What’s in the Stockroom?
Each week we wander through one of the region’s premiere stockrooms to find out what treasures lay inside.
Olsen Gallery
This week we visit Sydney’s Olsen Gallery, with gallery founder and director Tim Olsen. A Wawiriya Burton artwork hangs above Tim, a Louise Olsen behind and Michael Cusack artwork to the right.
Amanda Marburg, Fame, 2014. Oil on linen, 125 x 90cm. Courtesy: the artist and Olsen Gallery, Sydney.
I just love this painting! Amanda Marburg’s doughy compositions start out as plasticine models before they are rendered in oils. This process carries with it a kind of material intrigue unmistakably Marburg’s own.
Matt Bromhead, Hanging Cares VII, 2020. Aluminium, clay, copper, plaster, rope, timber, 59 x 23 x 22cm. Courtesy: the artist and Olsen Gallery, Sydney.

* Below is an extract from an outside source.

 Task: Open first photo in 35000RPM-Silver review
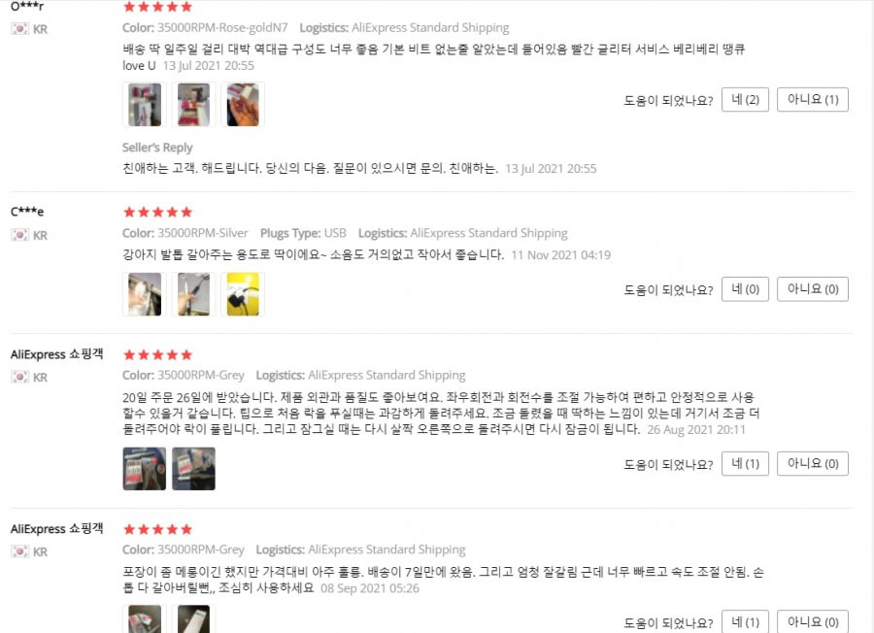tap(145, 294)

Matt Bromhead’s sculptural work is a very recent addition to our gallery stockroom. I greatly admire his deft line-work, a talent one often celebrates in two dimensions only. Bromhead will be one to watch this year and I am looking forward to his solo presentation in October.

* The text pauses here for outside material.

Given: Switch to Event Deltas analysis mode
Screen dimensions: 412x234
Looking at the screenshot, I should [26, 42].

Myles Young, Life In The Reeds, 2021. Oil and acrylic on polycotton, 112 x 122cm. Courtesy: the artist and Olsen Gallery, Sydney.
Myles Young offers something particularly new and exciting to a long history of landscape painting in this country. His sell-out March exhibition in our ANNEXE gallery proved that the genre is far from exhausted. In his work, Young renders movements usually imperceptible in fertile colour, representing the landscape as always being in a state of growth and flux.
Marie Hagerty has been a key figure in our gallery’s stable for decades now and Bella Lugosi is an exceptional example of her rigorous practice. The artist applies her technical proficiency to very compelling ends, conjuring surfaces that are both optically challenging and pleasurable to the eye. The National Gallery’s Know My Name exhibition features a fabulous work of Hagerty’s from their collection!